TPPは完全にダメになったわけではなく、米大統領選挙でクリントン候補が勝利すればアメリカに有利な修正をした上で批准して成立するというシナリオとなる可能性もあります。ただし、現在の協定がまとまるまでのすったもんだを考えれば、わずかな修正でも、アメリカ以外の他国がそのような修正を簡単に受け入れるとも思えず、米議会の説得も含めて協定成立まで難航することは必至です。
こうした事態になったのは、いわゆる経済のグローバル化の光と影となる部分が固定化してしまい、TPPが成立しても少数の恩恵を受ける層と逆に多くの困窮につながる層の格差は、縮まるどころかむしろ拡大するだろうと多くの人が考えるようになったからに他なりません。
これに対してTPP推進派は、世界やその国の経済全体にとってプラスとなるので、短期的には不利益があっても長い目で見ればすべての人に恩恵をもたらすと反論してきました。

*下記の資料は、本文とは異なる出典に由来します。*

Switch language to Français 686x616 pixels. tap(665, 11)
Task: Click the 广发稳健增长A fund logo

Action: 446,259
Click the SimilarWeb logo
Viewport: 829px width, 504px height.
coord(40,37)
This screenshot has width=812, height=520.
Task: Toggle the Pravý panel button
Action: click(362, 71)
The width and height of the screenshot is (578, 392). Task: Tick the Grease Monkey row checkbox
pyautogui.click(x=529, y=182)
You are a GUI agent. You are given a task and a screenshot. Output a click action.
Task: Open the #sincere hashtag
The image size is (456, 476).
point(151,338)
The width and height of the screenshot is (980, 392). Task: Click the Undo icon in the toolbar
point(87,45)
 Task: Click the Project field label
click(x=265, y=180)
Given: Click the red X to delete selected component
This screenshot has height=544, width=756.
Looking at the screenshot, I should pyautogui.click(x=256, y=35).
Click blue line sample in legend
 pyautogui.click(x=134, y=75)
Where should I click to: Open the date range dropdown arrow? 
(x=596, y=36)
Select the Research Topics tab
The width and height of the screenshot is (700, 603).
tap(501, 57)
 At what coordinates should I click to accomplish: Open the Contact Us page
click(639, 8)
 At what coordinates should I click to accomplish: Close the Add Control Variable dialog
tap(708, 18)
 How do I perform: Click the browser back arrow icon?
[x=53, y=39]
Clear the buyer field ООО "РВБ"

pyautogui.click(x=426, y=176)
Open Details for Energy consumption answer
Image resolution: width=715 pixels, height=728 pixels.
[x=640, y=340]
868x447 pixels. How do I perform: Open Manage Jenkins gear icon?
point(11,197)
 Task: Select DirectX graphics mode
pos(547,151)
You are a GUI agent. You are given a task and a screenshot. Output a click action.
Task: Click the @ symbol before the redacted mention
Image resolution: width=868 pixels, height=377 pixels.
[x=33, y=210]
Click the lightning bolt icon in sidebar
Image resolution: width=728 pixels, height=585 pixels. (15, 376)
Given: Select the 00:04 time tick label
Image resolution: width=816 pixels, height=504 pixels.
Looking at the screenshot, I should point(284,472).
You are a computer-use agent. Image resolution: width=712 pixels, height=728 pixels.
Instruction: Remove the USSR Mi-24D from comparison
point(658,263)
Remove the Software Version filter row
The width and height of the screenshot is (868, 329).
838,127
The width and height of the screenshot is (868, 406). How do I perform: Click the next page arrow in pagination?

一昔前ならマクロで見ればその通りだったかもしれません。しかし、今ではそうしたシャンパンタワーのようなモデルそのものに疑いの目が向けられるようになっている上、人間は「理」ではなく「利」や「情」で動くものです。
アメリカのいわゆるラストベルトと呼ばれる昔の工業地帯の失業者が「中国から安い鉄鋼が輸入されるようになって職場だった工場が閉鎖され、自分は失業したけれどアメリカ経済全体にとっては良いことなので仕方がない」と思うでしょうか。また日本の農家が「アメリカなどから安い農産物が入ってくると経営が悪化するけれど、都会にいる子や孫が豊かな食生活ができるようになるので仕方がない」と考えるでしょうか。
この人たちの苦境のすべての原因がTPPに象徴される自由貿易体制や経済のグローバル化のせいでないことは明らかですが、人はわかりやすい「悪者」を好みます。TPPを「諸悪の根源」のように主張する方が米大統領選挙などの選挙では票を得やすいのです。